--- BEGIN RAW RECORDS ---

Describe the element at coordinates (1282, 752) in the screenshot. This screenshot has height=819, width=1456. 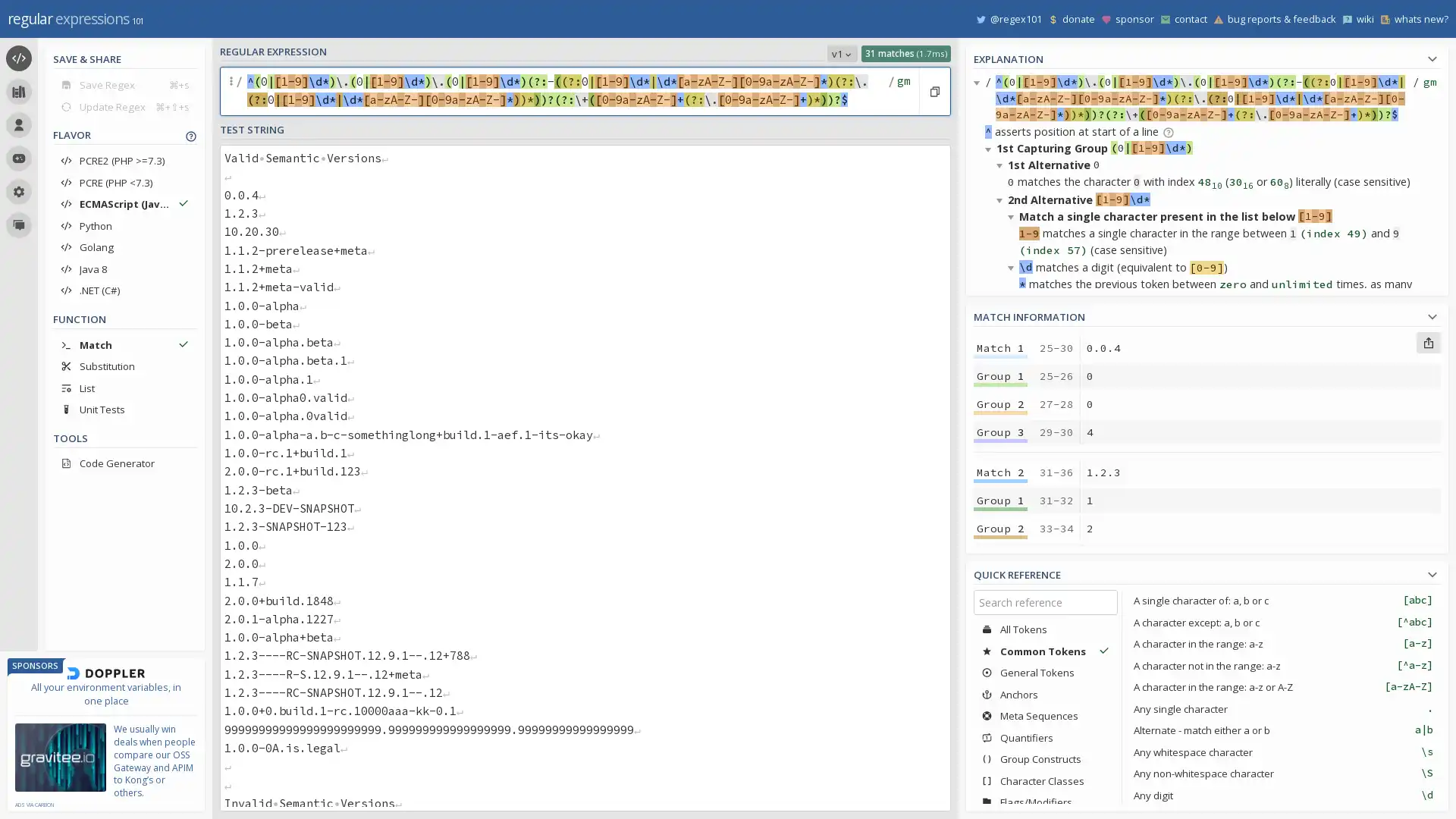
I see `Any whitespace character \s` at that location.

--- END RAW RECORDS ---
--- BEGIN RAW RECORDS ---

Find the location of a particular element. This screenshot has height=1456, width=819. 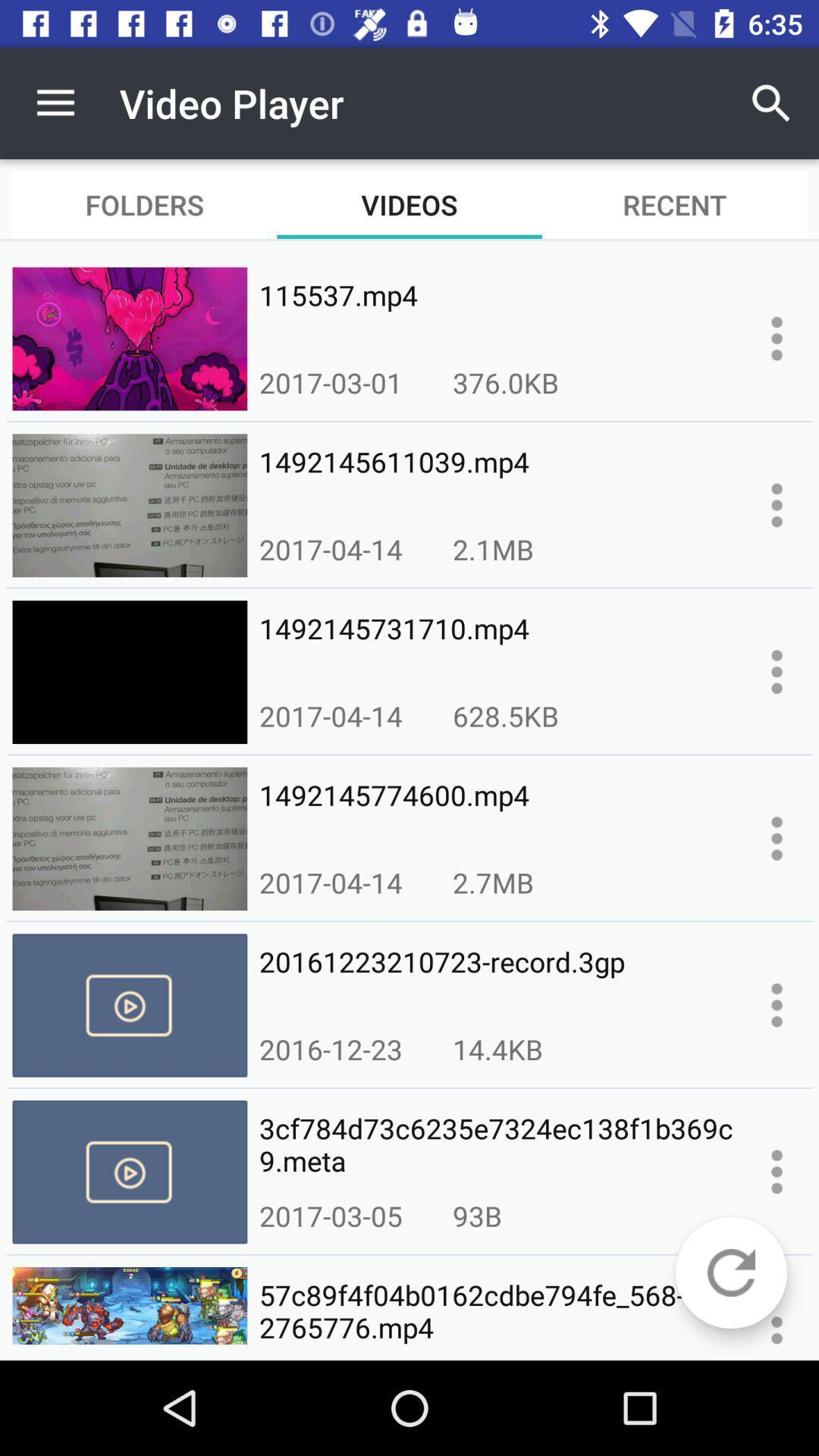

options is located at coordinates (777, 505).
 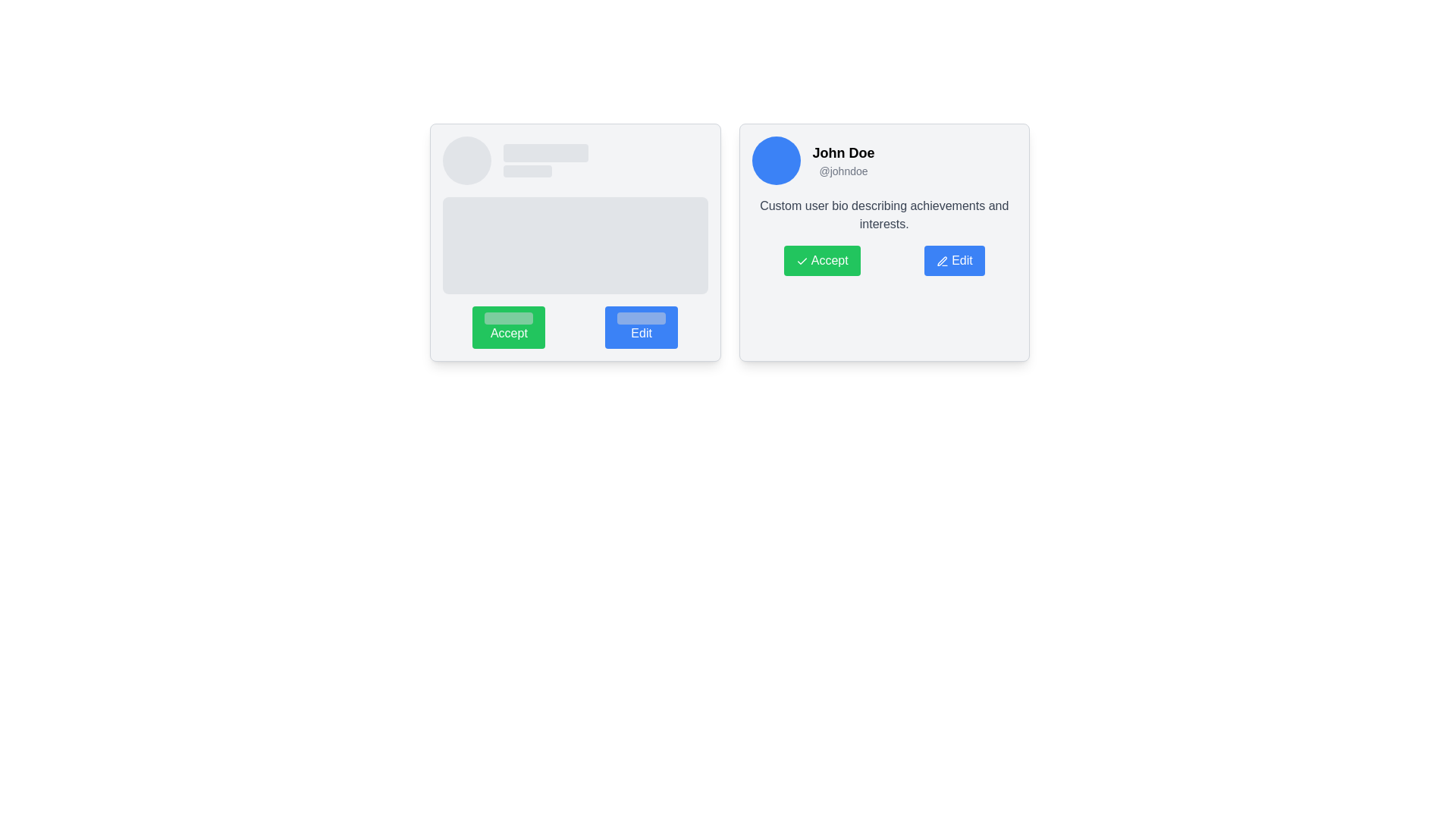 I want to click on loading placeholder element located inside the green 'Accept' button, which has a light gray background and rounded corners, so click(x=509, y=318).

--- END RAW RECORDS ---

→ **YOUR GOAL**: How would you express the data as a Markdown table with the columns "n" and "Line", one row per line? Begin at the line that has "Find the location" and stop after the line that has "I want to click", skip blank lines, and leave the pictures out.

→ **CORRECT RESPONSE**:
| n | Line |
|---|---|
| 1 | Find the location of a particular element. This screenshot has height=1456, width=819.  |
| 2 | options is located at coordinates (777, 505). |
| 3 |   I want to click on loading placeholder element located inside the green 'Accept' button, which has a light gray background and rounded corners, so click(x=509, y=318). |